Thursday, March 17, 2011
Soooooooooooooo much has changed in a year. Wow. I can't believe that it has been that long. Anyways, I am now dealing with a disease/syndrome/whatever it is called Fibromyalgia. It sucks. I am constantly in pain and can't find much to alleviate it besides yucky narcotics. I'm trying out accupuncture next month so we'll see how that goes. Anyways, will try to post more.
Sunday, January 3, 2010
Well, its a new year. I feel like I'm off to a good start. It has been rough after the break up I just had, but I'm determined to move on and face life as it comes to me. I am grateful for my friends/family in this time. Just reflecting and taking it easy.
Saturday, December 26, 2009
Well, I am feeling a little bit better today. After the breakup and the disrespect shown by him I am glad to finally be single and cleaning things up. I am excited for the future and whatever it may have for me. I am going to keep my head up and keep on trucking. I appreciate all of the support that I have received. I can tell I have grown in that I don't wish for anything bad to happen to him, but that he has happy endeavors in the future. I wish the same for him as I wish for myself. I choose not to let him have power over me anymore. I am happy joyous and free, but just for today!
Wednesday, December 23, 2009
So I know I did the right thing in breaking up with my boyfriend, but why does it have to be so hard. He can't see my point of view. He says he is protecting me by him not getting involved with my friends. My friends are my family. This year I have lost a lot of my true family. All I have left in my family is my dad. Therefore, my friends are my family. He can't see that and doesn't want to meet them so I had to call it quits with him. Also, he doesn't support me in my endeavors with AA or depression medication.
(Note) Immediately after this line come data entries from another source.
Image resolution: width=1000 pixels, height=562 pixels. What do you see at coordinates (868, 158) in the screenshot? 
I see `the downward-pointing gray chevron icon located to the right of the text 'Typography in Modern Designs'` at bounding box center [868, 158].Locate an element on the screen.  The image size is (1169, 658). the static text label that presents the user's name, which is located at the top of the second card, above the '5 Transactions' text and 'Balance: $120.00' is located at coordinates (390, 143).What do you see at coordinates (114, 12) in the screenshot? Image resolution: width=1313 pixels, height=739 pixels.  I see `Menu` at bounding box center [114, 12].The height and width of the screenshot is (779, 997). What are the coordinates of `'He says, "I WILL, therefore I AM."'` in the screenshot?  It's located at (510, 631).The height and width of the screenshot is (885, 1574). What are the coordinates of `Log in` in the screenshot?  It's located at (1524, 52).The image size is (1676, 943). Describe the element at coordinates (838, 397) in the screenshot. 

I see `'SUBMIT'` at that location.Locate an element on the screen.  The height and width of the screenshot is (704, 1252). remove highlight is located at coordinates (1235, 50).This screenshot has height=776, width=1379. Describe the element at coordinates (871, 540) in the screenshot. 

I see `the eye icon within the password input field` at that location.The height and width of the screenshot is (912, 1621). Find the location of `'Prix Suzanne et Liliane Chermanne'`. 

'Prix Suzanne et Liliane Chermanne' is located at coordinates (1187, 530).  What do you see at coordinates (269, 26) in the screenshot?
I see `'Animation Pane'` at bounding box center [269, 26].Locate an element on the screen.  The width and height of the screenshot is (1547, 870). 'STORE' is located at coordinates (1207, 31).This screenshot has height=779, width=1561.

These are things I need right now. By not showing me support, its as if I'm in the relationship alone and that is not the way it is supposed to be. He is pissed and that is okay. I can't tell him how to feel, but this is something I have to do and how I have to stand up for myself. I must pick my head up and hold it high as I kept my boundaries and stood firm. It just sucks that this is around the holidays, but I have friends that I will be with on both holidays. Thank God I'm sober and Thank God that I can stand on my own two feet and do it with strength. That is all for now. The feelings are intense, but this too shall pass.